Parceria com os Jogos Interescolares assegura 560 quilos de materiais recicláveis para a Usina de Triagem
Secretaria de Clima e Meio Ambiente
Materiais serão encaminhados à Usina de Triagem, localizada na Vila São Francisco, já higienizados e separados

A Secretaria Municipal de Meio Ambiente e Proteção Animal recebeu nesta semana a segunda leva de materiais recicláveis coletados durante os Jogos Interescolares Mogi Travel 2026, que contam com a participação de escolas e alunos de toda a cidade. A sede da secretaria é um ponto de coleta dos jogos. Os materiais coletados pela iniciativa, que já chegaram a 560 quilos no total, serão encaminhados à Usina de Triagem, localizada na Vila São Francisco, higienizados e separados, agregando muito mais valor na hora da comercialização pela cooperativa que atua no local.
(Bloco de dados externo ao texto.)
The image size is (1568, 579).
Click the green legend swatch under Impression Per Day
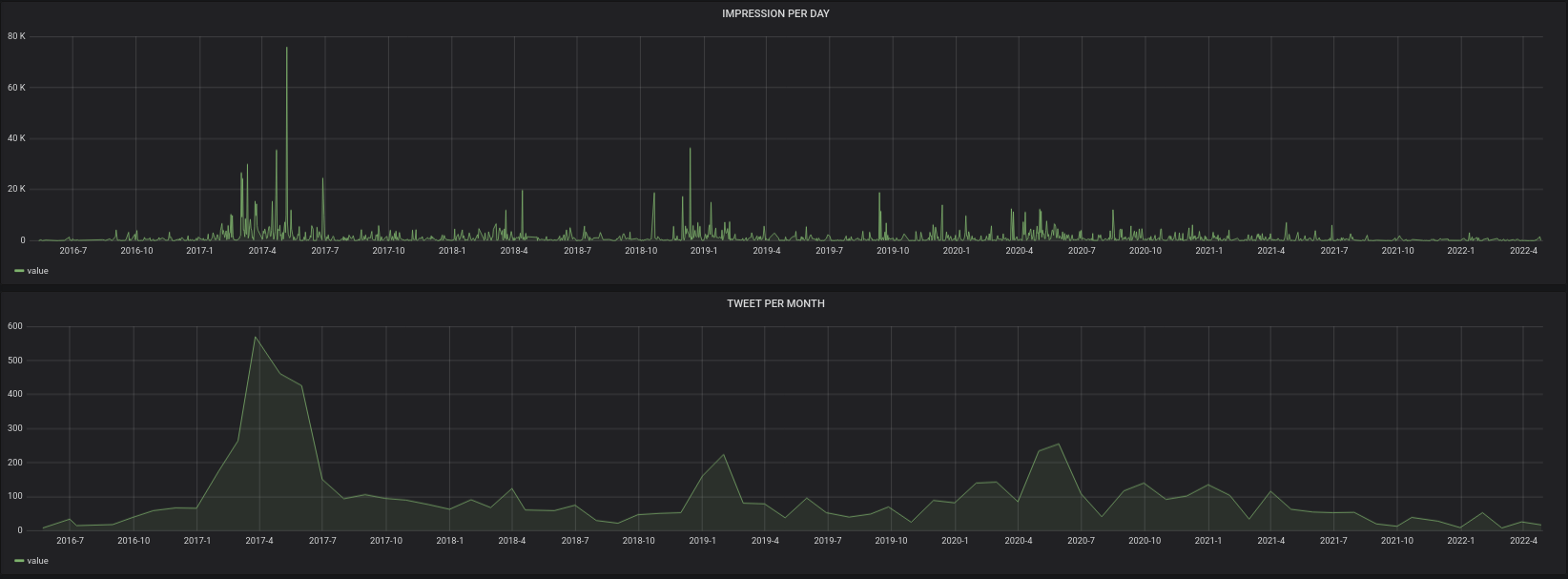[x=19, y=271]
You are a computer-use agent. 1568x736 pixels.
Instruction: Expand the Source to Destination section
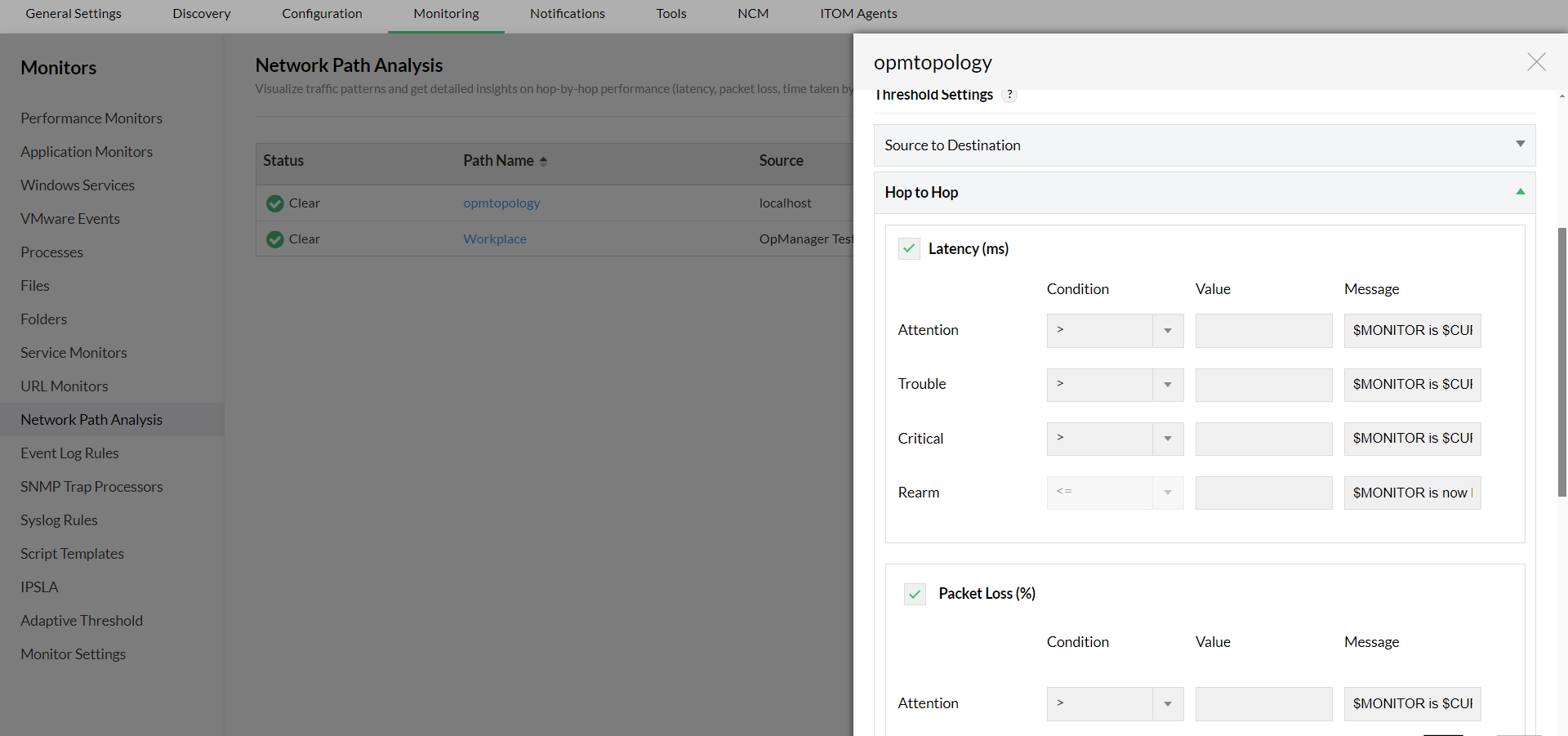[x=1520, y=145]
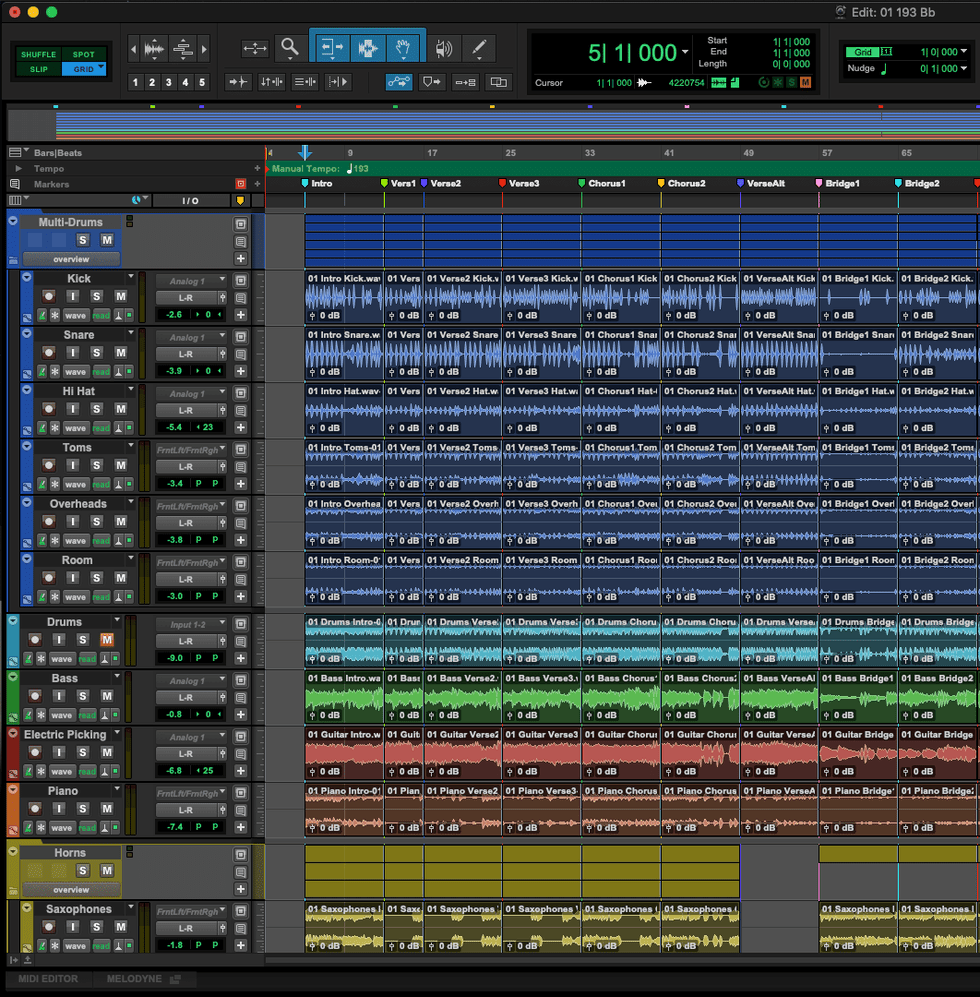Click the Bass track freeze snowflake icon
Viewport: 980px width, 997px height.
41,715
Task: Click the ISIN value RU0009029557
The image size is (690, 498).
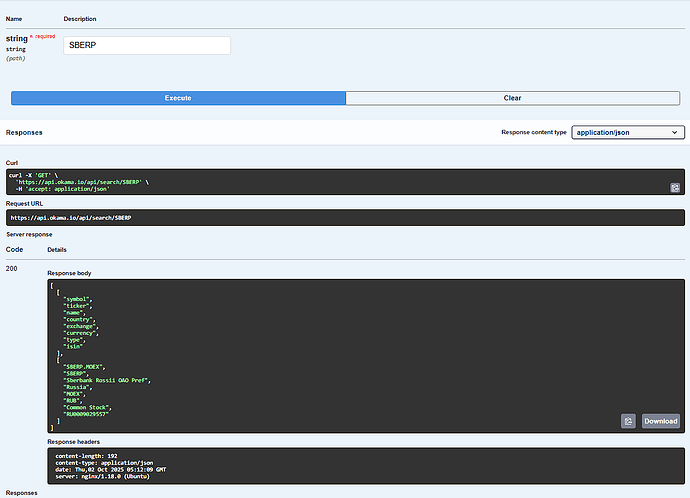Action: pos(88,413)
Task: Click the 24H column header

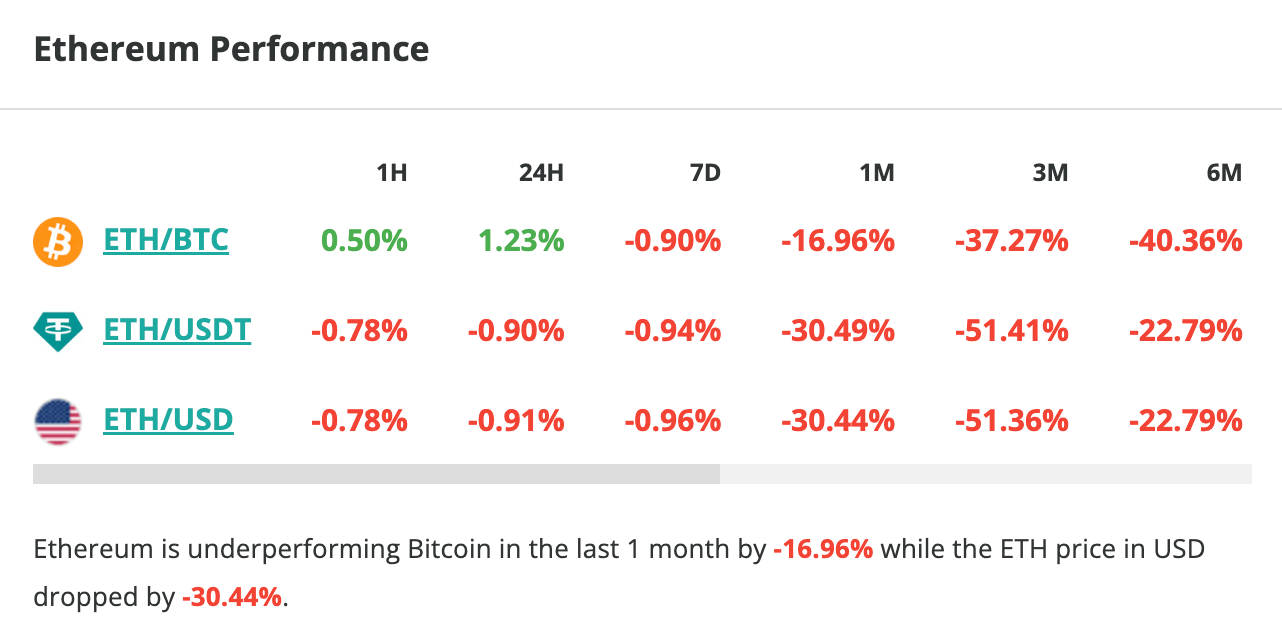Action: point(541,173)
A secretária municipal de Meio Ambiente e Proteção Animal, Patricia Cesare, destacou a importância dos Jogos Interescolares: “O aumento dos índices de coleta seletiva é uma meta da prefeita Mara Bertaiolli e os Jogos Interescolares Mogi Travel 2026 são uma boa oportunidade de promover essa ação entre os estudantes”, frisou.
Em março, foram realizadas duas palestras para os estudantes, professores e coordenadores de ensino que participam dos jogos, detalhando o funcionamento do trabalho de coleta de materiais e sensibilizando os participantes sobre a importância da destinação correta dos resíduos e a reciclagem para o município.
O diretor de Sustentabilidade da Secretaria Municipal de Meio Ambiente e Proteção Animal, Ricardo Moscatelli, resume a importância do trabalho: “A questão dos resíduos (lixo) nos impõe um desafio. Estamos produzindo cada vez mais resíduos. Quando descartado de forma incorreta, isso se torna um problema ambiental e de saúde pública. Em 2025 o índice de reciclagem no Brasil foi em torno de 4,5% do total de resíduos sólidos urbanos gerados. É um percentual que precisa aumentar”, comentou.
O impacto do descarte irregular de resíduos é grande. As principais consequências são a poluição do solo e da água, gases de efeito estufa, risco de doenças transmitidas por ratos e mosquitos, além de alagamentos de aumento de custos públicos para atender essas demandas.
“Quando separamos corretamente, os resíduos retornam ao ciclo produtivo, reduzindo a extração de novos recursos naturais e gerando renda para as catadoras e catadores de materiais recicláveis autônomos ou que estão nas cooperativas de reciclagem”, pontuou Moscatelli.